Predicate Queries
There is a second use of predicate expressions besides filtering predicates, which was briefly explained in Designing Queries for TIBCO Patterns. Sometimes, you might want to use a predicate expression as a query type alongside simple, cognate, and date comparisons within a complex query structure. Predicates used in this way are called predicate queries.
In general, predicate queries are useful when one or more of the following conditions are true:
| • | You do not need for inexact matching on a given field. |
| • | You do not need for the logic operations available with predicate expressions. |
| • | You must perform comparisons on numeric fields based on numeric rather than text values. |
| • | You need to perform date range tests on a date field. |
Not all fields of tables require or benefit from inexact matching. Coded fields such as State (of the U.S.), Gender, Marital Status, or Product Type typically have content limited to a set of fixed values. When these values are relevant in a search, they are often good candidates for predicate queries. Using exact-matching predicates on such fields also saves memory and improves performance.

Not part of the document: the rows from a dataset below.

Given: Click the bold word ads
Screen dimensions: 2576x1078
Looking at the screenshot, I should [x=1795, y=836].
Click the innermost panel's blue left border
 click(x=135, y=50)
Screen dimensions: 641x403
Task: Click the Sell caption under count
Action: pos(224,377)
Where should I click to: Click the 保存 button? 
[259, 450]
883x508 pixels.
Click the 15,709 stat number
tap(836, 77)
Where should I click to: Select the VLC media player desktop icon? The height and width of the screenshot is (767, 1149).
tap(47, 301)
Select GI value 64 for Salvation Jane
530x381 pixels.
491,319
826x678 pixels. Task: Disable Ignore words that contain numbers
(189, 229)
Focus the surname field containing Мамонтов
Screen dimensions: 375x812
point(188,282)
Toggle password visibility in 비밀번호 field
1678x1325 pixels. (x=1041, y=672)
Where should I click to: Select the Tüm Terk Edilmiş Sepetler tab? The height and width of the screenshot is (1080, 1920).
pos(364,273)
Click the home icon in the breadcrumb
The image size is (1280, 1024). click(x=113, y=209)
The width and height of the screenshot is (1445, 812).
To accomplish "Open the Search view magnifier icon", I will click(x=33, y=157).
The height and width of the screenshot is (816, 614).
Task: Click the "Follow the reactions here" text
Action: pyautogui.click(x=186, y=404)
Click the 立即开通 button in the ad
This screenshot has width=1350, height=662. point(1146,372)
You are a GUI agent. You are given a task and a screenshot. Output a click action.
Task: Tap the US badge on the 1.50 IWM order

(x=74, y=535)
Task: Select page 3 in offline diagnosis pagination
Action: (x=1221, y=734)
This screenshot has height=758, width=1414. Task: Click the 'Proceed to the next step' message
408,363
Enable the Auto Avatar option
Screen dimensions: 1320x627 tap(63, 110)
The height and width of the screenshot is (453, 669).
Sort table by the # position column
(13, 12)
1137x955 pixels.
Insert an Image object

Comparison of numeric and date values often involves special logic different from fuzzy string matching, for instance, matching based on numeric or date range. The integer, float, and date field types of Patterns in-memory tables are provided primarily for predicate support – they are more efficient in predicate expressions and use less memory than the equivalent values as text strings.
In predicate queries, the predicate expression need not be constructed in such a way that it evaluates either true or false; it is required only that it evaluate to a value that can be converted to a double value in the usual score interval of 0.0 to 1.0 or the special reject score of -1.0. This includes Boolean values, which map to 1.0 or 0.0 for true and false respectively, and the integers 0 and 1. This “predicate score” can then be combined with other scores in the complex query. For example, you can use a predicate expression to compute a score based on the geographical distance between two locations, normalized onto the interval [0.0, 1.0].
The following expression is a predicate query where records more than 25 miles away are assigned a zero score:
toscore{ geod{ 40.0, 75.0, $"lat", $"long", "miles" }, 25.0, 0.0 }
The following is an example that shows how the conditional function can be used to assign a score to coded field values with eye color:
if { $"eyes" ~= "blue", 0.1, $"eyes" ~= "hazel", 0.5, $"eyes" ~= "brown", 1.0, 0.1 }
Another use for the conditional function is to create tiered scores:
if { $"age" >= 50, 0.25, $"age" >= 35, 0.5, $"age" >= 25, 1.0, $"age" >= 21, 0.75, 0.0 }
Here, a score is assigned based on an age bracket, with anyone under 21 getting a score of 0.0.